SHORT EXERCISE A —
Answer these questions about the forum thread on ESP32 Bluetooth indications:
(i) What makes the longer-than-23 indications start arriving again without restarting the client?
(ii) Which example from the repo is the ESP running as a Dual-Mode Bluetooth Controller?
(iii) How is the RPi connected to the ESP?
SHORT EXERCISE B — Write the next part of the forum thread on ESP32 Bluetooth indications, starting after its final sentence.

I doubt the client has any problems because 2 quite hard reasons:

After ESP restart, everything starts working again (Longer-than-23 indications are arriving), without restarting the client.
When ESP is not forwarding the Longer indications, I tried with another bluetooth controller: it can perfectly receive the Longer indications from the client. Client hasn't changed in any way.

HCI data: I have many. All created by button -w. Is it okay for you? Can I share this privately?

esp-zhp commented 1 month ago

One more thing needs to be confirmed to narrow down the issue. Do you think your problem is related to classic Bluetooth? If you are not using classic Bluetooth, does the issue still persist? I'm responsible for BLE and don't have much knowledge about classic Bluetooth. If you believe the issue is related to classic Bluetooth, I can ask my colleagues who handle classic Bluetooth to assist you.

esp-zhp commented 1 month ago

Could you please send me all the HCI logs from the ESP32? It would be best to use GitHub so that other colleagues can also view them. If it's not convenient for you to share publicly on GitHub, you can also send them to my email (zhanghaipeng@espressif.com).

and Do you have any packet capture devices on your side?It would be even better if you could capture the packets to confirm whether the ESP32 has sent an indication（ATT_HANDLE_VALUE_IND）when mtu above 23. ps ATT_HANDLE_VALUE_IND：

danergo commented 1 month ago

@esp-zhp:

Sorry for the confusion! Let me clear things up!

I'm using ESP for Dual-Mode Bluetooth Controller (controller_hci_uart example from this repo).

The issue is related purely to BLE.

My RPi is connected via UART to this ESP. ESP is responsible for providing Bluetooth to this RPi (it has no onboard Bt).

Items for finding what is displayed
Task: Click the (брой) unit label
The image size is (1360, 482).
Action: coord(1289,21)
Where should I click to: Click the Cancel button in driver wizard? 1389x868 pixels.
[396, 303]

WRITTEN REPLY A —
(i) Restarting the ESP.
(ii) The controller_hci_uart example.
(iii) Through UART.

WRITTEN REPLY B —
RPi is attaching the ESP with btattach, therefore RPi sees hci0. BlueZ uses this hci0 interface to provide Bluetooth functionality to my app on RPi.

My app is constantly monitoring LE advertisements from a bunch of devices (about 10). No filtering is enabled. Occasionally (4-5 times per 10hrs) my app connects to a remote client with gatt-charactetistics, notifications and indications.

This occasional "LE Create Connection" always succeeds, but the client is asking an "MTU Exchange Request" after the connection is established (23->247). My app always accepts this new mtu, and responds as intended. Then my app subscribes to indications by writing a specific data to a gatt handle. This write is confirmed by the controller, and my app gets reply from the client. Then my app writes a long data to the client with gatt char-write-req, and this is also always gets acknowledged from ESP side over hci. Then for this large data, Client responds with a long indication (longer than 23). This long indication is arriving to my application for about 10-12 hours, then a reset to ESP is needed (sometimes, HCI reset is enough, but not always: it usually times out in this phase).

If we don't do reset, longer indications are not arriving anymore. All the rest details are provided earlier: In case my app doesn't accept the new MTU after LE Create Connection, even the longer indication arrives (but in multiple parts: 23-23-23-10 lengths).

Does this change anything?

Thank you!

danergo commented 1 month ago

@esp-zhp: mail sent to you, would be appreciated if you could take a look at it.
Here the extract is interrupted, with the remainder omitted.